Vietnam’s defence minister has stressed the need for friendly relations with both China and the United States and said Vietnam would not side with one against the other.
Vietnamese press reports quoted General Phung Quang Thanh as saying that Vietnam must balance its relations between the two superpowers and maintain its own independence and self reliance.
Vietnam is currently preparing to host expected visits by both President Obama and the Chinese leader, Xi Jinping.
The visits will put under sharp focus Vietnam’s recent attempts to improve relations with Washington and to signal its anger at Beijing over perceived Chinese aggression in the South China Sea.
General Thanh told members of the National Assembly that Vietnam wanted a peaceful solution to the tension in the South China Sea.
Senior Vietnamese leaders have recently condemned China’s moves to build artificial islands on disputed reefs in the Spratly Islands.

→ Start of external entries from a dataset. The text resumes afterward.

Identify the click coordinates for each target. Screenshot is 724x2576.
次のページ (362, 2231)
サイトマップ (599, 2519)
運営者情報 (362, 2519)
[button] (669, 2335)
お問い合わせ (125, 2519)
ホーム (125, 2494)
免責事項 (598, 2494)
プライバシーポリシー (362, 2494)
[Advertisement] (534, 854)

They said China’s actions violated international maritime law and threatened stability in the region.
General Thanh said the Vietnamese military has been developing its offshore military capabilities, equipping its vessels with larger guns and missiles.

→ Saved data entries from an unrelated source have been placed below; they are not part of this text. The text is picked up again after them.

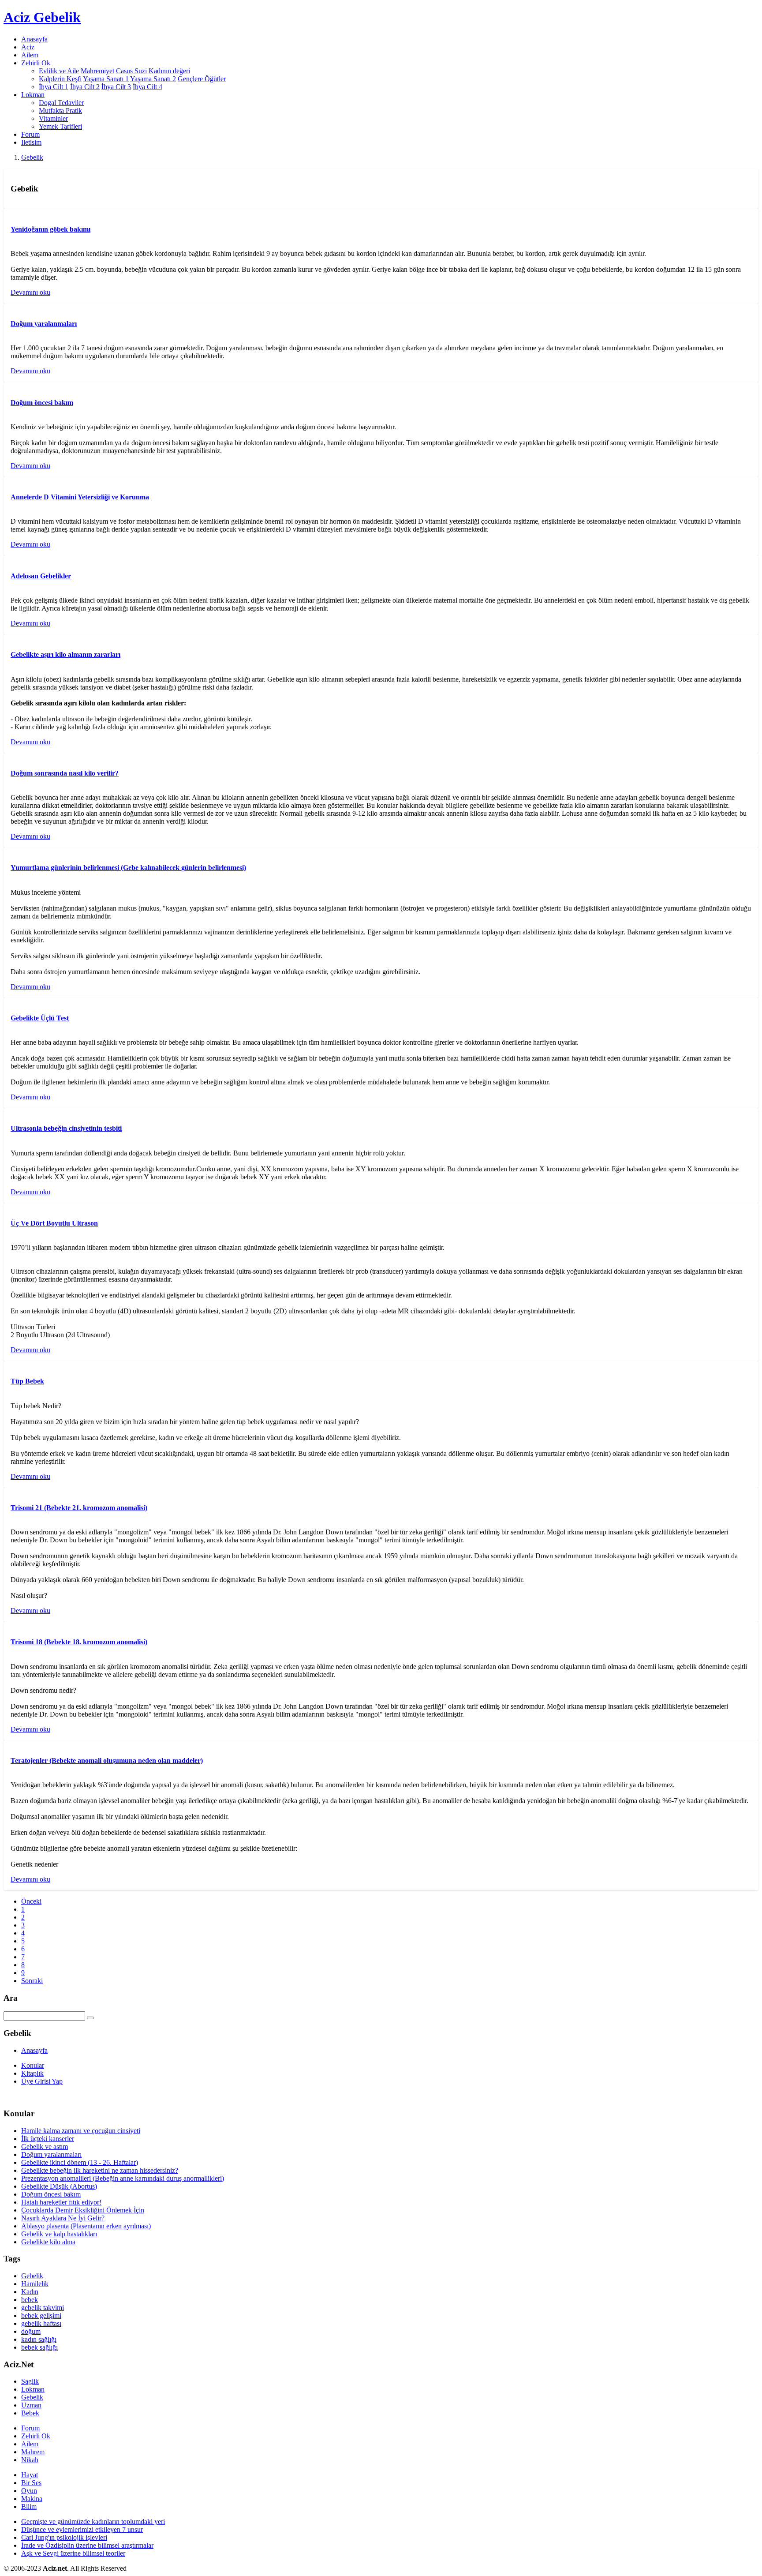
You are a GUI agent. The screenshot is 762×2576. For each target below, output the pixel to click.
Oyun (29, 2490)
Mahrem (33, 2452)
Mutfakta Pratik (60, 110)
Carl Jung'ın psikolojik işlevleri (64, 2537)
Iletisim (31, 142)
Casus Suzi (131, 71)
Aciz (27, 47)
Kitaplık (32, 2073)
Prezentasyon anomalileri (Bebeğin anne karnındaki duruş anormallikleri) (122, 2178)
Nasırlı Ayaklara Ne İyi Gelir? (63, 2218)
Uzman (31, 2405)
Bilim (29, 2506)
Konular (32, 2065)
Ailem (29, 55)
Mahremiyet (97, 71)
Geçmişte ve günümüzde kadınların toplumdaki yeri (93, 2521)
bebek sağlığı (39, 2347)
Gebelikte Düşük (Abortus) (59, 2186)
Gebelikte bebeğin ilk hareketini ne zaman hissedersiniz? (99, 2170)
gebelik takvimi (42, 2307)
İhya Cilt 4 (147, 86)
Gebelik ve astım (44, 2146)
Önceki (31, 1901)
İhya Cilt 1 (53, 86)
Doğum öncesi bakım (51, 2194)
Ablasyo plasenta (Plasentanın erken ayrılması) (86, 2226)
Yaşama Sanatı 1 (106, 78)
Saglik (30, 2381)
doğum (31, 2331)
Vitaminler (53, 118)
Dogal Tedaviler (61, 102)
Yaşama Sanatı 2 (153, 78)
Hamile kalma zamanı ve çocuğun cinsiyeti (80, 2130)
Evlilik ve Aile (59, 71)
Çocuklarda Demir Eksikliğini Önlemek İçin (82, 2210)
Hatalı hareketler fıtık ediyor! (61, 2202)
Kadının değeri (169, 71)
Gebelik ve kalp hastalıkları (59, 2234)
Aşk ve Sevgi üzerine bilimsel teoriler (73, 2553)
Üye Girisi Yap (42, 2081)
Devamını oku (30, 292)
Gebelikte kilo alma (48, 2242)
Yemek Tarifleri (60, 126)
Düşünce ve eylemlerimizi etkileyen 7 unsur (82, 2529)
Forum (30, 134)
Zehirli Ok (35, 2436)
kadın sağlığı (38, 2339)
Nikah (29, 2460)
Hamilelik (35, 2283)
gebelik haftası (41, 2323)
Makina (31, 2498)
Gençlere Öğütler (202, 78)
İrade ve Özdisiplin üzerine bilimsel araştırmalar (87, 2545)
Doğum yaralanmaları (51, 2154)
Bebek (30, 2413)
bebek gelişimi (41, 2315)
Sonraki (32, 1980)
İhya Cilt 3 (116, 86)
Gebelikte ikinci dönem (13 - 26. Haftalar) (79, 2162)
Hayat (29, 2475)
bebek (29, 2299)
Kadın (29, 2291)
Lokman (33, 2389)
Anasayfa (34, 39)
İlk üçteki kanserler (47, 2138)
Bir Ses (31, 2482)
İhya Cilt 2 (85, 86)
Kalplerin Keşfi (60, 78)
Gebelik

Hanoi’s relations with the United States have warmed rapidly in recent months. In July, the General-Secretary of the Vietnamese Communist Party, Nguyen Phu Trong, was received by President Obama in the White House.
Earlier this month, Vietnam was one twelve countries to reach agreement on the Trans-Pacific Partnership.
If ratified, the TPP is expected to boost trade and investment between the US and Vietnam and will be seen as a counter balance to Chinese power and influence.
Conservatives in the Vietnamese leadership, however, see dangers in too close an embrace from Washington and are anxious not to signal too open a breach with China.
US efforts to promote human rights and democracy in Vietnam are seen as a threat to the Communist Party’s monopoly on power.
China, on the other hand, provides moral and logistical support for Vietnam’s authoritarian system and has long established ties with key figures in the party and military establishment.